** Saved entries **
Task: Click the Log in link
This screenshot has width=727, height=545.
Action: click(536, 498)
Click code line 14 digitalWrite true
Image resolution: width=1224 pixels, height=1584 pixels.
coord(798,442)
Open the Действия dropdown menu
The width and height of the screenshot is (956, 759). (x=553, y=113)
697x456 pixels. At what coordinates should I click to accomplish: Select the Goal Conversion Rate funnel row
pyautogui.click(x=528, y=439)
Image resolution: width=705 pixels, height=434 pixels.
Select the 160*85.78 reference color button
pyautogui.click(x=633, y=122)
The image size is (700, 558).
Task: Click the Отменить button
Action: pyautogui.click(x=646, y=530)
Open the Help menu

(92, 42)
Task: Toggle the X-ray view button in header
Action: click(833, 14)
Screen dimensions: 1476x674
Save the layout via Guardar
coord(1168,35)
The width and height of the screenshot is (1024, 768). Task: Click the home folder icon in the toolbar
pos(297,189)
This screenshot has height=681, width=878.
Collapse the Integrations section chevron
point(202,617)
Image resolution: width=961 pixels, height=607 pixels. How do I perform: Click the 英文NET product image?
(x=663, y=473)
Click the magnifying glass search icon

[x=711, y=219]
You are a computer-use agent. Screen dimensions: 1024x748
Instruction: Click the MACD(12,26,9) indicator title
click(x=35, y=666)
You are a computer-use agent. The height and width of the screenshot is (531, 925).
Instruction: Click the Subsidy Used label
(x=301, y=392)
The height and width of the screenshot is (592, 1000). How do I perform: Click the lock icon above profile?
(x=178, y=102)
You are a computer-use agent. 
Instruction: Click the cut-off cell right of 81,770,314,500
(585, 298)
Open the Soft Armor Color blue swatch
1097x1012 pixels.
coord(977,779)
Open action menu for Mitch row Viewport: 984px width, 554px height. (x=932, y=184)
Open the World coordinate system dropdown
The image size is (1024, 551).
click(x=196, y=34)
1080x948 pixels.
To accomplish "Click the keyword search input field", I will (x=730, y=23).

** WORK TO COMPLETE **
All that should be written out is the stretch of lines above between the one holding "This screenshot has width=727, height=545." and the one holding "You are a computer-use agent. Screen", inclusive, exactly as given.

** RESPONSE TO THIS TASK **
This screenshot has width=727, height=545.
Action: click(536, 498)
Click code line 14 digitalWrite true
Image resolution: width=1224 pixels, height=1584 pixels.
coord(798,442)
Open the Действия dropdown menu
The width and height of the screenshot is (956, 759). (x=553, y=113)
697x456 pixels. At what coordinates should I click to accomplish: Select the Goal Conversion Rate funnel row
pyautogui.click(x=528, y=439)
Image resolution: width=705 pixels, height=434 pixels.
Select the 160*85.78 reference color button
pyautogui.click(x=633, y=122)
The image size is (700, 558).
Task: Click the Отменить button
Action: pyautogui.click(x=646, y=530)
Open the Help menu

(92, 42)
Task: Toggle the X-ray view button in header
Action: click(833, 14)
Screen dimensions: 1476x674
Save the layout via Guardar
coord(1168,35)
The width and height of the screenshot is (1024, 768). Task: Click the home folder icon in the toolbar
pos(297,189)
This screenshot has height=681, width=878.
Collapse the Integrations section chevron
point(202,617)
Image resolution: width=961 pixels, height=607 pixels. How do I perform: Click the 英文NET product image?
(x=663, y=473)
Click the magnifying glass search icon

[x=711, y=219]
You are a computer-use agent. Screen dimensions: 1024x748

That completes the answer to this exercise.